Начала издалека о своем беспомощном вдовстве и сиротстве Мариньки, о доверии к Голицыну и к чистоте его намерений, а в заключение спросила неожиданно – прямо, в упор:
– Как вы думаете, князь, благополучно ли кончится для вас это дело?
– Какое дело? – сразу понял он, но притворился непонимающим: было стыдно и страшно: «Как будто соблазнил дочь, и мать это знает».
– Да вот это ужасное происшествие Четырнадцатого. Простите, что я так прямо. Но ведь я – мать. А вы – человек благородный, чувствительный: вы должны понять сердце матери. Говорите же, говорите, Валерьян Михайлович, решайте нашу судьбу!
– Извольте, Нина Львовна. Вы прямо спросили, и я прямо отвечу. Нет, дело это для меня благополучно не кончится, разыщут, схватят, будут судить и присудят, если не к плахе, то к тюрьме или каторге.

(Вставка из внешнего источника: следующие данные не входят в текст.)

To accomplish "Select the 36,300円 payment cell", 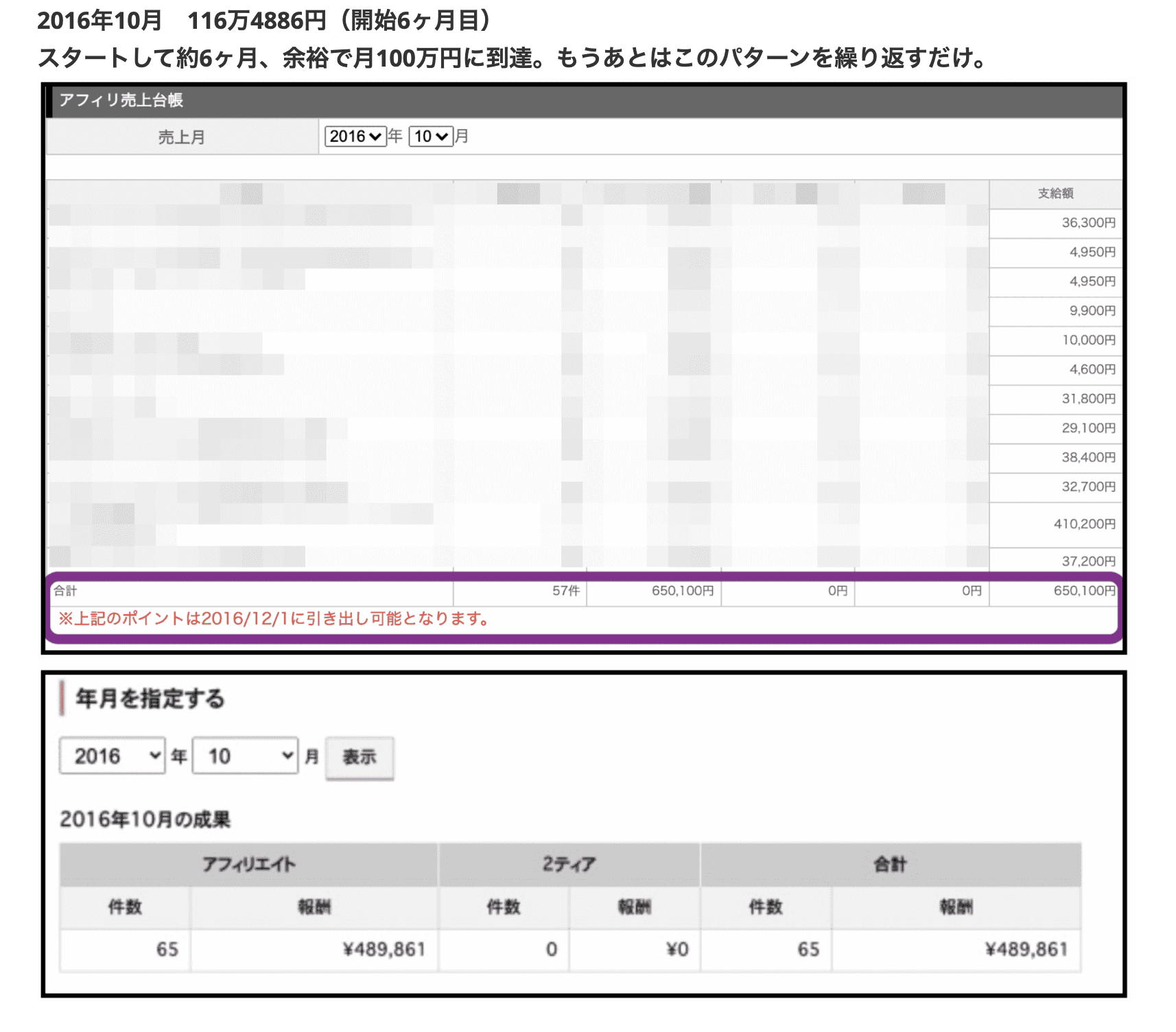I will coord(1087,223).
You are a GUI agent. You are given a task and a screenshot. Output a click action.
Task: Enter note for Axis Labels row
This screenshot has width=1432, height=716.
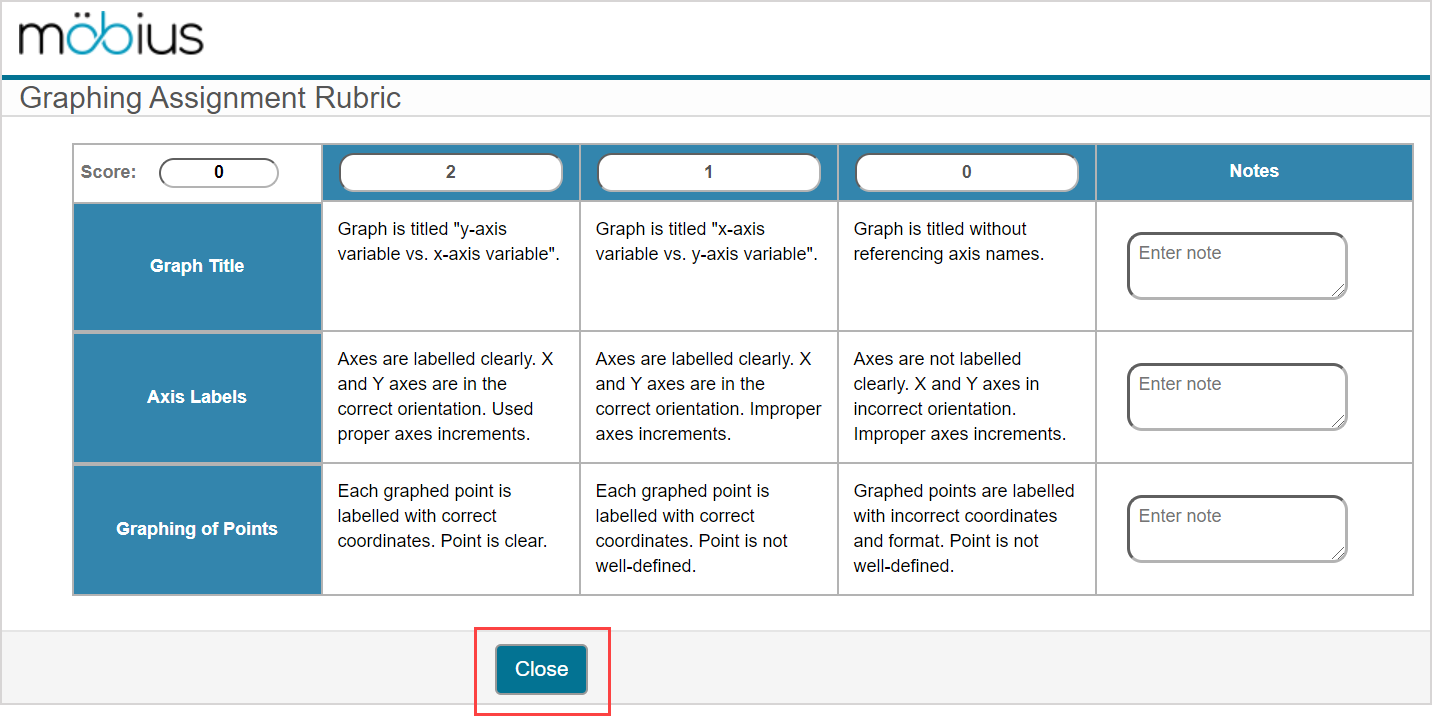[x=1237, y=397]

Она побледнела так, что он испугался, как бы ей не сделалось дурно.
– А как же Маринька? – всплеснула руками и заплакала. – Что же делать? Что же делать? Помогите, князь, посоветуйте…
В лице ее промелькнуло сходство с плачущей Маринькой. Голицын взял ее руки и поцеловал их с почтительной нежностью.
– Я очень виноват перед вами, Нина Львовна. Но даю вам слово: я сделаю все, что могу, чтобы Марья Павловна забыла обо мне, а вы поскорее уезжайте с ней в Черемушки.
На этом разговор их кончился. И вот теперь, вспомнив о нем, понял он, что взял на себя непосильную тяжесть. «Сделаю, чтобы забыла обо мне», – легко сказать. Чем больше думал, тем больше чувствовал себя виноватым какой-то виною неискупимою. Ничего не знающую девочку, почти ребенка, влечет за собою на муку, которой, может быть, и сам не вынесет. Ухватился за нее, как утопающий, и тащит ко дну. Или как тот путешественник, который, спасаясь в пустыне от зверя, бросился в колодец, повис на суку, рвет ягоды с куста малины и ест, забыв о гибели.
Сидел у окна в желтой комнате. Был двенадцатый час, но еще не рассвело как следует. Вьюга залепила окна снегом. Старые деревья сада качались, шумели. Ветер выл в трубе заунывно-жалобно. И вспомнилось ему, как тогда, после расстрела на площади, он пошел на Галерную и, стоя под огнем картечи, в узкой, темной улице, звал смерть:
«Да ну же, ну, скорее!» – и тоска напала на него пуще смерти; «Убить себя!» – подумал, вынул пистолет из кармана, приложил дуло к виску и взвел курок, но вспомнил о Мариньке и отнял руку. Зачем отнял?
– О чем задумались? – услышал голос Мариньки и вздрогнул. Она вошла так тихо, что он не слышал.
Улыбнулся ей, как всегда улыбался, когда она входила в комнату, но ничего не ответил.
У стены, на вешалке, висела шинель, та самая, в которой он был на площади. Маринька сняла шинель, присела к рабочему столику и принялась штопать маленькие, круглые дырочки, пробитые пулями.